_DESCRIPTION OF THE TASK_.
Begin with the first line of the listing and quote every line through the one containing "Task: Open the HttpWatch Tools menu"; give only those lines.

_DATA UNDER STUDY_.
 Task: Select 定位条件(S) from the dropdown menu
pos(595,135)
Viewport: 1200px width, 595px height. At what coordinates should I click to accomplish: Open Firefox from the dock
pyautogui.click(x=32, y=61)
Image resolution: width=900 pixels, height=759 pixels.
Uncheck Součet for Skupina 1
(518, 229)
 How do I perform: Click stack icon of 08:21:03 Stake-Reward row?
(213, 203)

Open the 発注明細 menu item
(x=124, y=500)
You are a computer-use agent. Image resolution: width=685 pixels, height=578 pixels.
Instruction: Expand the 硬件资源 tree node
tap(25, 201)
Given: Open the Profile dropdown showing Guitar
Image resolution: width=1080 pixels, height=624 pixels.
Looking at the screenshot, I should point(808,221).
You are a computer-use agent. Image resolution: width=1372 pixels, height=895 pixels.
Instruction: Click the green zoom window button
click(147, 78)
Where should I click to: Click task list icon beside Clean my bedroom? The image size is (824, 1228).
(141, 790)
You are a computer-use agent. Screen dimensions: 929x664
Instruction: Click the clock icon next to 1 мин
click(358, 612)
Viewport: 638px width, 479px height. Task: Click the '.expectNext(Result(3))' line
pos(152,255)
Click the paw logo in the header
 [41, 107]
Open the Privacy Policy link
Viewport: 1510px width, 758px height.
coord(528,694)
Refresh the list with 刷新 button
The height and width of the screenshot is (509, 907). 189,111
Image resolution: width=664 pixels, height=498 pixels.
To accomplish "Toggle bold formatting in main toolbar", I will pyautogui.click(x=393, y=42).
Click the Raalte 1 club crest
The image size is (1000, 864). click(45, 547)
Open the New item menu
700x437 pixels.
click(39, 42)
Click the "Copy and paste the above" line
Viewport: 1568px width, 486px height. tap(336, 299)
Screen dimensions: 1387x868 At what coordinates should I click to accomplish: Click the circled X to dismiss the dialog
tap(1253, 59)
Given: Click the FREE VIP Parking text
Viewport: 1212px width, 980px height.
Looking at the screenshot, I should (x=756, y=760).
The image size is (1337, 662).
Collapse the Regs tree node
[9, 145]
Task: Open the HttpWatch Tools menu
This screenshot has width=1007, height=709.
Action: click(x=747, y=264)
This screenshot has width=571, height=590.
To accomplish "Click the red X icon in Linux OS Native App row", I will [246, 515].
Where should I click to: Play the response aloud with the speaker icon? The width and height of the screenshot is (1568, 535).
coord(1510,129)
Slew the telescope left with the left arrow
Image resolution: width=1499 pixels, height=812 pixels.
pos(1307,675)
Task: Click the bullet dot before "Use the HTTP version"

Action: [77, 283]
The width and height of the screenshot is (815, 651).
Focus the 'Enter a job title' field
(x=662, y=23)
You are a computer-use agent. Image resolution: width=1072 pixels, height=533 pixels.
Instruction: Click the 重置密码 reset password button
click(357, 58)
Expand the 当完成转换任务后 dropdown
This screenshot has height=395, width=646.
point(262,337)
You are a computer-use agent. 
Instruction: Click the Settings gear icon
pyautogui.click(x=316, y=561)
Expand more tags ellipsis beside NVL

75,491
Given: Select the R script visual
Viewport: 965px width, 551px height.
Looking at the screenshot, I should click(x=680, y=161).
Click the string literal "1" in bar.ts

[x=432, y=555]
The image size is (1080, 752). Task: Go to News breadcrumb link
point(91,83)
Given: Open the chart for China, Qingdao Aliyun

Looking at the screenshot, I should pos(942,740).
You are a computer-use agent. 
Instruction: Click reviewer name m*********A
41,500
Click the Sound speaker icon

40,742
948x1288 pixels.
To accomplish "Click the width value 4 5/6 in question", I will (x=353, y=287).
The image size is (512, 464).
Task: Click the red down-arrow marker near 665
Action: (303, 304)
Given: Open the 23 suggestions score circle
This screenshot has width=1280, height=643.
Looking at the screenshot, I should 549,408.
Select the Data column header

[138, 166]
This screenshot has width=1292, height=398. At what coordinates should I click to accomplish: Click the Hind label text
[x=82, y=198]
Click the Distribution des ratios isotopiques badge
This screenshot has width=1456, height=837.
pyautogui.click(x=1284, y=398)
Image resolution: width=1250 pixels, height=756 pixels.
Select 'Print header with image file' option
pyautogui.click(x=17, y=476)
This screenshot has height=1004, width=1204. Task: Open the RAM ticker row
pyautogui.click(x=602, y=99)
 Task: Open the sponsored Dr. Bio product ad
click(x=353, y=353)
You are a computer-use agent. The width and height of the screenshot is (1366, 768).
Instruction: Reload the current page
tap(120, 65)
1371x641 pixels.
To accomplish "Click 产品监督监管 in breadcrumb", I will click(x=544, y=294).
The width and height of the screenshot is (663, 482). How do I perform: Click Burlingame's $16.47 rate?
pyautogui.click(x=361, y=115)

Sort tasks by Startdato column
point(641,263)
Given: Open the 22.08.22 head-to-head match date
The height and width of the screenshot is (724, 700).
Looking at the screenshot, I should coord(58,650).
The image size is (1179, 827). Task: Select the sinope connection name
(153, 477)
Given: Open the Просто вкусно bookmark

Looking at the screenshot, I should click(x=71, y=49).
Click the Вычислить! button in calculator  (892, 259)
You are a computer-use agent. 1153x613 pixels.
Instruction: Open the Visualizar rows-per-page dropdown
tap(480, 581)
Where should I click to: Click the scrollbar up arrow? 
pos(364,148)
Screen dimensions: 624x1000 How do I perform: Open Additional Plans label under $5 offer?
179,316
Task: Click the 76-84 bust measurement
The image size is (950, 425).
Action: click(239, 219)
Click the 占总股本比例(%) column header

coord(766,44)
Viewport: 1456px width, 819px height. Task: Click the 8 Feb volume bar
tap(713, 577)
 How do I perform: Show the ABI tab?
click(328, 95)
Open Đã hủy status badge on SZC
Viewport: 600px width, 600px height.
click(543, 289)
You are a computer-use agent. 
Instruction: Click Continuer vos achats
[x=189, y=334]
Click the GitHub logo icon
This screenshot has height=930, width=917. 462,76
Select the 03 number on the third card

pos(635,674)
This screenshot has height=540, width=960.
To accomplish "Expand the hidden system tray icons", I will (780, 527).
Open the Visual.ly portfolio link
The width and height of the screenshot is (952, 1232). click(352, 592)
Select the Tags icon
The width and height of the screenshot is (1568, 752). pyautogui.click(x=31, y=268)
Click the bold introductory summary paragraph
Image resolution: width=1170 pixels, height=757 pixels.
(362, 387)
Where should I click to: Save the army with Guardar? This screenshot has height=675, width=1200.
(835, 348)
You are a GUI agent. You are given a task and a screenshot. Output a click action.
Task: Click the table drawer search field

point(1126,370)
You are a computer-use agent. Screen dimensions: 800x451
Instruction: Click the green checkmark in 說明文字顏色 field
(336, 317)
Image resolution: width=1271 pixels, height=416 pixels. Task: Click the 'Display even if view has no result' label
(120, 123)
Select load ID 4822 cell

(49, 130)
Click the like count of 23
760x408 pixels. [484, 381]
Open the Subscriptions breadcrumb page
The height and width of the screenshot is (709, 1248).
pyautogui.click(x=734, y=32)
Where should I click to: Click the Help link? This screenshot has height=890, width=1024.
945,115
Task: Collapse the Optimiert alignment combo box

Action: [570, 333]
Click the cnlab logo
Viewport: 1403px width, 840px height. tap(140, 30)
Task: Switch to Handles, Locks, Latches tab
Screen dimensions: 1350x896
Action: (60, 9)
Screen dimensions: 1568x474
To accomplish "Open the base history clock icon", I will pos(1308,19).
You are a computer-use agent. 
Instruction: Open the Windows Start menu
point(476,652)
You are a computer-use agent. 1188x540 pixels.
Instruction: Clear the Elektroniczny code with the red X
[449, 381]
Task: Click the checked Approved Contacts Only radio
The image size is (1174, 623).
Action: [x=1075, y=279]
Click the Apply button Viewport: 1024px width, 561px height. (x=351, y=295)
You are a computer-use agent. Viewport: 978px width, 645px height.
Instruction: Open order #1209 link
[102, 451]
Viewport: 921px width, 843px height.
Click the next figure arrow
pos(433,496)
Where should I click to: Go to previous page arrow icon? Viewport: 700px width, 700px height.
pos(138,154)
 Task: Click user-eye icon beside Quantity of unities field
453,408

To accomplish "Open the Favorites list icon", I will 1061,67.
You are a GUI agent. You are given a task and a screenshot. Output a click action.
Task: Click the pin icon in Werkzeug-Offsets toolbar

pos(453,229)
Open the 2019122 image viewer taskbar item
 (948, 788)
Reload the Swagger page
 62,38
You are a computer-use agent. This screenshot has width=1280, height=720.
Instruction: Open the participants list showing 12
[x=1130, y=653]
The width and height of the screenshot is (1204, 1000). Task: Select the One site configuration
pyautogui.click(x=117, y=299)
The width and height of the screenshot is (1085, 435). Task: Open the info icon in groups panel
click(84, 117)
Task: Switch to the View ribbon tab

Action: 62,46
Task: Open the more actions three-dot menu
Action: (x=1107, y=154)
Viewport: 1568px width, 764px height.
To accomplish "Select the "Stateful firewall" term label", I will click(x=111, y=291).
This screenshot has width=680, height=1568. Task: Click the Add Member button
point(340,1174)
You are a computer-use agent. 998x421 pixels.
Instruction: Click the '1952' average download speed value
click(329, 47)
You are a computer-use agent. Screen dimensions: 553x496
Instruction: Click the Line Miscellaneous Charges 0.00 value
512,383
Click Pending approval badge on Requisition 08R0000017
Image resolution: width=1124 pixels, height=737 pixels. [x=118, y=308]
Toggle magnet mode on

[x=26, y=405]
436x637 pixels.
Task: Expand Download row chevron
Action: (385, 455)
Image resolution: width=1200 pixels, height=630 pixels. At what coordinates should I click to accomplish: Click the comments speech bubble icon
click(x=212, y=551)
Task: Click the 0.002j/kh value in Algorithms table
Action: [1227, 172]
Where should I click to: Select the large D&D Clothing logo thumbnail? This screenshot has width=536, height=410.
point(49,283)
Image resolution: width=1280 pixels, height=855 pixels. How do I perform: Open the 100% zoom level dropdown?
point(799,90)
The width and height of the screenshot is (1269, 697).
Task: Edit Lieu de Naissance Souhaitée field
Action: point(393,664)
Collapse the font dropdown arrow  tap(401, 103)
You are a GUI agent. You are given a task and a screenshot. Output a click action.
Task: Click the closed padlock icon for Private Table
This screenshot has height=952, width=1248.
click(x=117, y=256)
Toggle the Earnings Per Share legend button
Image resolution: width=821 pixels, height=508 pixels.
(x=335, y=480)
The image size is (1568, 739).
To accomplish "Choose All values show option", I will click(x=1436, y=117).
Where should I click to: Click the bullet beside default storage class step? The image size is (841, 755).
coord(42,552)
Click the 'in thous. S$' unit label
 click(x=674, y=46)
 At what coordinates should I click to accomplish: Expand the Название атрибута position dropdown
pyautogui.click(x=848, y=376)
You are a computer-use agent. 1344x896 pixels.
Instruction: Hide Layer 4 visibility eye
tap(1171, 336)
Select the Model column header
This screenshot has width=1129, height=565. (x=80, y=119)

_ANSWER SPACE_.
 Task: Select 定位条件(S) from the dropdown menu
pos(595,135)
Viewport: 1200px width, 595px height. At what coordinates should I click to accomplish: Open Firefox from the dock
pyautogui.click(x=32, y=61)
Image resolution: width=900 pixels, height=759 pixels.
Uncheck Součet for Skupina 1
(518, 229)
 How do I perform: Click stack icon of 08:21:03 Stake-Reward row?
(213, 203)

Open the 発注明細 menu item
(x=124, y=500)
You are a computer-use agent. Image resolution: width=685 pixels, height=578 pixels.
Instruction: Expand the 硬件资源 tree node
tap(25, 201)
Given: Open the Profile dropdown showing Guitar
Image resolution: width=1080 pixels, height=624 pixels.
Looking at the screenshot, I should point(808,221).
You are a computer-use agent. Image resolution: width=1372 pixels, height=895 pixels.
Instruction: Click the green zoom window button
click(147, 78)
Where should I click to: Click task list icon beside Clean my bedroom? The image size is (824, 1228).
(141, 790)
You are a computer-use agent. Screen dimensions: 929x664
Instruction: Click the clock icon next to 1 мин
click(358, 612)
Viewport: 638px width, 479px height. Task: Click the '.expectNext(Result(3))' line
pos(152,255)
Click the paw logo in the header
 [41, 107]
Open the Privacy Policy link
Viewport: 1510px width, 758px height.
coord(528,694)
Refresh the list with 刷新 button
The height and width of the screenshot is (509, 907). 189,111
Image resolution: width=664 pixels, height=498 pixels.
To accomplish "Toggle bold formatting in main toolbar", I will pyautogui.click(x=393, y=42).
Click the Raalte 1 club crest
The image size is (1000, 864). click(45, 547)
Open the New item menu
700x437 pixels.
click(39, 42)
Click the "Copy and paste the above" line
Viewport: 1568px width, 486px height. tap(336, 299)
Screen dimensions: 1387x868 At what coordinates should I click to accomplish: Click the circled X to dismiss the dialog
tap(1253, 59)
Given: Click the FREE VIP Parking text
Viewport: 1212px width, 980px height.
Looking at the screenshot, I should (x=756, y=760).
The image size is (1337, 662).
Collapse the Regs tree node
[9, 145]
Task: Open the HttpWatch Tools menu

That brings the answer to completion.